There is much more to be seen in Vienna than we could do in a couple of days. It would be great to come back in spring when the trees would be green and there would be flowers everywhere. I have been to Vienna before and remember the streets full of flowers and music.

We stayed at the Hotel Beethoven in Papagenogasse 6. It was well located and the staff were extremely helpful. One lovely young lady helped us fill out our forms for our train refund…which we still don’t have. Travel doesn’t always go to plan.


  1. Stunning images Deb! Vienna would have to be in my top three places to visit. Thank you for sharing ❤️

    • It is a beautiful city. There is much to do so I can see another visit coming up.

  2. Vienna is a very interesting place with so much history and fantastic architecture. And the cafes are magnificent. Debra your photos are stunning as usual. Enjoy your time there. In 2011 I spent a week in Vienna and loved every minute.
    Robyn in Brisbane

    • I loved Vienna the first time I went and the second visit only makes me want more.

  3. A stunning diversion! Fantastic photos. One city I have never visited. What an exciting life you lead. Thanks for sharing your travels.

    • My life is not always exciting. Right now I am busy digging holes in my garden and pulling weeds from around my about to come to life peonies…but I like that too.

  4. Great decision to say for a few nights….Vienna looks fabulous.

    • Vienna is fabulous. It was cold, but sunny and wind free, great for a winter visit. My next visit will be in spring.

  5. Vienna is such a wonderful city. It was lucky to get “stuck “ in Austria.

    • Vienna was a great place to be stuck. We made the most of the situation.

  6. Ah, Vienna! I loved that city when I visited….why did I never go back?

    • Vienna is a city that needs more than one visit. There is so much to enjoy.

      • Exactly

  7. Deb thanks for the fabulous tour, photos & memories for us. We enjoyed a white Christmas there & the snow that year was so thick. Brilliant.

    • There was no snow for our visit. It was cold, but the sky was blue. Snow would be fun too.

  8. Beautiful shots of a beautiful city; your serendipitous adventure. Unexpected AND exciting – Lucky us to share it with you. BTW – unrelated….the mezzaluna, you ordered back some time ago; hand forged in that place that was so interestingly posted; can you/would you show it in an upcoming posting, when time and will permits? The idea appealed to me too; love to see your results. thank you!! Lucky you; already working in the garden; take care of that foot of yours!!
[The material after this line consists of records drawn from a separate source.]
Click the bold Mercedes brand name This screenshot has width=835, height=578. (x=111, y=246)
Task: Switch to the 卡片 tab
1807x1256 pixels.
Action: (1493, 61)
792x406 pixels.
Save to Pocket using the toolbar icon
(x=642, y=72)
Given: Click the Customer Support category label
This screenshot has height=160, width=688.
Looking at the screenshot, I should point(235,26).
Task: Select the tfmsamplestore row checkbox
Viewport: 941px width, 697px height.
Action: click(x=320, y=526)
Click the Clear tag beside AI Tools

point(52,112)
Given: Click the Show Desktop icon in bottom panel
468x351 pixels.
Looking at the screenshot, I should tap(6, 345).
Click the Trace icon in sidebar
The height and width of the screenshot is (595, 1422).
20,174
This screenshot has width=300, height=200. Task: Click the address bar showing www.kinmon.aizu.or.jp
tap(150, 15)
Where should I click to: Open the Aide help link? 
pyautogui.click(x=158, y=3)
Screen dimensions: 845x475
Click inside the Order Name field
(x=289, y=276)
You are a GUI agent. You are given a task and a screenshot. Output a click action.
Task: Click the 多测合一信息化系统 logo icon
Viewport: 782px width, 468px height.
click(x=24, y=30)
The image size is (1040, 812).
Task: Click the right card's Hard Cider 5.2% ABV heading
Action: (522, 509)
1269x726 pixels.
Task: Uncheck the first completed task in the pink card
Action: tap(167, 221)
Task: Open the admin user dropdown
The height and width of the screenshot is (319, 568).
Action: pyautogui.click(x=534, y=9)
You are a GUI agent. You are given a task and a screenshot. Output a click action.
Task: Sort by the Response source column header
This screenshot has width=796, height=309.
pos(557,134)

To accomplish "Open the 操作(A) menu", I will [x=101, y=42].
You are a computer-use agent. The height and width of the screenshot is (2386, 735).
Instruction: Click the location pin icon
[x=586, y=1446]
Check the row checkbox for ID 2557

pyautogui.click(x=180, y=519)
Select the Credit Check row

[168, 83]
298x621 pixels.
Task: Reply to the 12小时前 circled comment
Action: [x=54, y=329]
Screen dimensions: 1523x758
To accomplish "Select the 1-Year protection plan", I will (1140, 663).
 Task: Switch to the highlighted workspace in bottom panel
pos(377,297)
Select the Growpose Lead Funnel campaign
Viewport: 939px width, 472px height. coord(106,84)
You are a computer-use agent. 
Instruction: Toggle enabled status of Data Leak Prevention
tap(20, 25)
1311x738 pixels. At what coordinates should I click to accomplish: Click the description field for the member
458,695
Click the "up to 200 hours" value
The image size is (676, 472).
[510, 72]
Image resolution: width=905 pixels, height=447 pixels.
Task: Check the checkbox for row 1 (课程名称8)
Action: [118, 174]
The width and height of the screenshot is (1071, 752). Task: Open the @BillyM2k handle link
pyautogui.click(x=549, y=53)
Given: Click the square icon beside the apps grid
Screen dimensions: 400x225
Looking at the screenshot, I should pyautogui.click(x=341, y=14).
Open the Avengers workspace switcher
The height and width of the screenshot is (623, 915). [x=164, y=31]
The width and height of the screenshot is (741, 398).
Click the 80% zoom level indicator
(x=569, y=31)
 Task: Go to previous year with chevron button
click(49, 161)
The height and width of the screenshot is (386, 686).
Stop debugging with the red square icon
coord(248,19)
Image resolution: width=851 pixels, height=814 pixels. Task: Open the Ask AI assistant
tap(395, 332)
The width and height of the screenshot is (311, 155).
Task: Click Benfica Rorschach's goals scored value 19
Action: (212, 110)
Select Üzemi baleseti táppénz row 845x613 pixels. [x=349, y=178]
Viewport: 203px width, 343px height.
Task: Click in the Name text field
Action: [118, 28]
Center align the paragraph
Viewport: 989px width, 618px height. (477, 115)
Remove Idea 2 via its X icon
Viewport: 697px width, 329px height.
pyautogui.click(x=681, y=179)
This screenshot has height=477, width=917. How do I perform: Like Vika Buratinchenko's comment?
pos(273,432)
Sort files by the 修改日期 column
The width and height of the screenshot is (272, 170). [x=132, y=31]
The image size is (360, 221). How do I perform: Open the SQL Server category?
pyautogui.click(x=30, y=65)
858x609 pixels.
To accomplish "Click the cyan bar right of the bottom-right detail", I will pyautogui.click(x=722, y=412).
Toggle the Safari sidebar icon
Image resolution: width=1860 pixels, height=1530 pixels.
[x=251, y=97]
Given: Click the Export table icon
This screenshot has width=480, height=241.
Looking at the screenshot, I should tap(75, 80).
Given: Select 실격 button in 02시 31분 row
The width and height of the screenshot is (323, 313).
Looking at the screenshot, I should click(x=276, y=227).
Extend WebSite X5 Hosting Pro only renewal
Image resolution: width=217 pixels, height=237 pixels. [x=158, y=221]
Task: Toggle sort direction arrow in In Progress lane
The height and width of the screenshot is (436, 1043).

    • I will show you my mezzaluna soon. I took some photos a while ago, but they weren’t any good. I will try again.

      • Thank YOU – I’ll look forward to later; the garden must be a priority at the mo’ anyway. Warm regards,C.R.

  9. That’s wonderful that you really made the most of your unexpected stop! That’s what I love about travel (but yes it can be unpredictable). It has been many years since I visited Vienna but we did go to the Sacher hotel for the sachertorte but preferred a different cake.